_What needs to be done:_ Among the entries below, find the lines with the word "target" and copy them.

_Information provided:_
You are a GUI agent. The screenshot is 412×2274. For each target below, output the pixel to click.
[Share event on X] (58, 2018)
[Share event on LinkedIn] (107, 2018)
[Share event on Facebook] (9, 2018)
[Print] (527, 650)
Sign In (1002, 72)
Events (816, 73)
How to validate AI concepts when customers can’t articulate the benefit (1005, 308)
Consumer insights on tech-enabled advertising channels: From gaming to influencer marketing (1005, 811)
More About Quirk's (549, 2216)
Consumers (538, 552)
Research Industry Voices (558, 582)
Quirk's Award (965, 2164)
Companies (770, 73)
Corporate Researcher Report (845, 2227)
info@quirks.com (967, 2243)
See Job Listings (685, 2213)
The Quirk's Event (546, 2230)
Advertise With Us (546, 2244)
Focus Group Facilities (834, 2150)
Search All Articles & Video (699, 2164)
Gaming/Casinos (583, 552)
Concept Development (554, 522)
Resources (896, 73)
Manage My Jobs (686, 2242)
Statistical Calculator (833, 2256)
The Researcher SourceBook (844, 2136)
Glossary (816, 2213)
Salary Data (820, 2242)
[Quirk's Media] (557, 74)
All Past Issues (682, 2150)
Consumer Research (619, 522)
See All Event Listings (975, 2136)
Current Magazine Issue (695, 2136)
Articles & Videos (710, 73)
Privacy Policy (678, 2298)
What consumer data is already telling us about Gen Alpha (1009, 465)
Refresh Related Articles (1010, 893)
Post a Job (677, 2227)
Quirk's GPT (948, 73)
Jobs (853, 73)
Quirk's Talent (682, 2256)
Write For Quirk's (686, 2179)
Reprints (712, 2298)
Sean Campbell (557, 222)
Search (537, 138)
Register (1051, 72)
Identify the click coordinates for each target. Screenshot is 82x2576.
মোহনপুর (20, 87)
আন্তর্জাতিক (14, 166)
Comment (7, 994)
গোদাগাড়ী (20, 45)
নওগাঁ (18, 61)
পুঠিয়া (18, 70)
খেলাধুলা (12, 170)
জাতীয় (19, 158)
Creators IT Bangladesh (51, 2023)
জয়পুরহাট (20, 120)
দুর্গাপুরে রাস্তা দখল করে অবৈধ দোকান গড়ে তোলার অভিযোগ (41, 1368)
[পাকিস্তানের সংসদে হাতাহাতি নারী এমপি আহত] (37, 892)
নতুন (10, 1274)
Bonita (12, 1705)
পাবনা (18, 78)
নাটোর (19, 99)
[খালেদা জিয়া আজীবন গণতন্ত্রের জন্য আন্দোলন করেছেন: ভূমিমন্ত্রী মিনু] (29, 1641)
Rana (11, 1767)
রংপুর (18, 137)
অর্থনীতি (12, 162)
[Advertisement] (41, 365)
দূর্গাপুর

_Finished task:_
You are a GUI agent. The screenshot is 412×2274. For each target below, output the pixel to click.
Identify the click coordinates for each target. Screenshot is 82x2576.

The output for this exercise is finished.